= Angelo Mongiovi =

Angelo Mongiovi (born June 29, 1952) is a former wheelchair track, basketball, and rugby competitor who was inducted into the United States Quad Rugby Association (USQRA) Hall of Fame in 2002.

== Background ==
Mongiovi was born in Newark, New Jersey, the first of six children. As a child, he eagerly played in the streets with neighborhood children, but he contracted polio just months before Jonas Salk introduced the polio vaccine. He was sent to a school for children with physical and mental handicaps until his family moved as he was entering sixth grade. In Clark, New Jersey, he was mainstreamed into the general education setting, where he thrived, quickly catching up to his peers. While in Clark, he also tried baseball and basketball for the first time. Mongiovi graduated from David Brearley High School in 1970.

In 173, during his senior year at New Jersey Institute of Technology, Mongiovi was working late on a school project and eating in the campus cafeteria when he was approached by Jimmy Marzanno, a double amputee, visiting NCE. Marzanno asked him whether he had ever heard of wheelchair sports; he had not. Marzanno invited Mongiovi to check out a wheelchair basketball practice at Montclair State University. On October 5, 1973, Mongiovi, accompanied by his also-disabled friend Thomas McDonald, was first exposed to the world of wheelchair sports.

After borrowing a wheelchair from another friend, the two traveled to Montclair and had their first experience of wheelchair sports. Both would later go on to achieve high honors in their sports of choice: Mongiovi in rugby, basketball and track, and McDonald in weight lifting. At their first practice, Mongiovi was approached by Michael Lione, a player for the New Jersey Blue Devils Wheelchair Basketball Team (and former classmate at the Branch Brook School) and was invited to try out for the team.

== Basketball ==

Although he had very little experience at maneuvering a wheelchair, Mongiovi had a natural talent for wheelchair sports. After seeing his speed on the basketball court, a woman recruiting for the wheelchair track team invited him to try out.

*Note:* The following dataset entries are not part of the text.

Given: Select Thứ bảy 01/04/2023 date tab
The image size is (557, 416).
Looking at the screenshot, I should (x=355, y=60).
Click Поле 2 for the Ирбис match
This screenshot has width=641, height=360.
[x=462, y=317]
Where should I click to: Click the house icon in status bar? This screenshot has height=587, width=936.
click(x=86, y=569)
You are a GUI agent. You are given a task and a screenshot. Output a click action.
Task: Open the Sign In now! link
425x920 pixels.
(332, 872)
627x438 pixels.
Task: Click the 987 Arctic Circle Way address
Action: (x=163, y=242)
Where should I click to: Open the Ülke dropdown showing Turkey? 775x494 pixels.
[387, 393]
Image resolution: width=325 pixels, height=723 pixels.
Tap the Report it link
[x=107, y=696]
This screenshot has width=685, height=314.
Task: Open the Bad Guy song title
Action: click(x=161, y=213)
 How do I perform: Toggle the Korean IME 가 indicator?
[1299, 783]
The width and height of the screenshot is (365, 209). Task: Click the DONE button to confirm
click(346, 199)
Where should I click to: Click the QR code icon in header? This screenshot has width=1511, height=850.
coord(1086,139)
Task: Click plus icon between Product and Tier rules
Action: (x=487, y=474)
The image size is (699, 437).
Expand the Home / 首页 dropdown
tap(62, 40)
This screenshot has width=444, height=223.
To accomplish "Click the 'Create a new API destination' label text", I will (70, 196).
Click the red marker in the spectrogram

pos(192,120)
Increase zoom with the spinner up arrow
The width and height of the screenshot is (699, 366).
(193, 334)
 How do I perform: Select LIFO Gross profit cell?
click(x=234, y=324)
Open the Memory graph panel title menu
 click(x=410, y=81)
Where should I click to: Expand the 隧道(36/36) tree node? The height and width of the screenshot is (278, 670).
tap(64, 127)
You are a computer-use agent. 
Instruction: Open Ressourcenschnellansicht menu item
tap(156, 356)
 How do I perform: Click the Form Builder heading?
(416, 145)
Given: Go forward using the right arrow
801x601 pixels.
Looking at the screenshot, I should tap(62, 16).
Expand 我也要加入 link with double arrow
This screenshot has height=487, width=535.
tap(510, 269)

In 1989 Mongiovi was chosen to represent the United States in the Stoke Mandeville Wheelchair Games, an international wheelchair sports competition. The United States basketball team came in second place that year, losing to the Canadian team.

== Track and field ==

During his career competing nationally and internationally in wheelchair track and field competitions, Mongiovi participated in many events, including the 100 yard dash, 220 and 440 yard, 200 meter, and slalom races. In 1985, he participated in a national competition racing in the 200 meter dash and setting the national record for fastest time in that race. Upon setting his record, Mongiovi was invited to represent the United States once again in the Stoke Mandeville Games, this time for track, where he competed on a track that was once shared with "the fastest man alive," Carl Lewis. He won silver and bronze medals in all of his races at this competition. In 1990, Mongiovi was presented with a national track and field award. He was named the most outstanding slalom competitor overall, beating out one of the best slalom players in the country and one of his role models, Randy Snow.

== Rugby ==
Mongiovi was introduced to wheelchair rugby at the 1989 Stoke Mandeville Wheelchair Games. It was not until the end of the season in 1991, however, that he was recruited by Angelo Nicosia, an EPVA Coach, and Peter Zarba, a player on the team, to come out and play. He tried out and played his first season between 1991 and 1992 at 39 years of age. It was evident even at the beginning that he possessed a natural talent, which may have been contributed to by his previous wheelchair athletic experience. Mongiovi soon began winning awards, and gained sponsorship from Sunrise Medical, manufacturer of the Quickie wheelchair line, during his first season of play.

In 1992, his rugby team, the New York Strykers, competed in the national championships in San Jose, CA where they achieved sixth place and, despite this, Mongiovi was named the Most Valuable Player during his rookie season for the United States.

Sports 'n Spokes, a publication about wheelchair athletics, featured a photo of Mongiovi on its cover in 1993 and referred to "the marvelous play of Mongiovi" in an article about his team.

In 1994, he was asked for the third time to represent the United States in the Stoke Mandeville Games, this time as a rugby player. The U.S. team went on to win the gold medal against Great Britain in the championship game with a score of 27–23. His 1995 season was his last year of international competition in wheelchair sports. Mongiovi was selected to represent the United States in the first ever Wheelchair Rugby World Championship in Notwil, Switzerland in 1995. He was selected by his teammates as one of their co-captains, and went on to win the world championship against Canada and earn the first ever wheelchair rugby international gold medal. See the championship game here: https://m.youtube.com/watch?v=Vsev1RZVJ0g beginning at the 7:00 mark.

Mongiovi retired from quad sports in 2000.

== Personal life ==
Mongiovi met Fiona De Louw, a referee from the Netherlands, at the 1995 Wheelchair Rugby World Championships. They later married.

He has been a resident of Scotch Plains, New Jersey.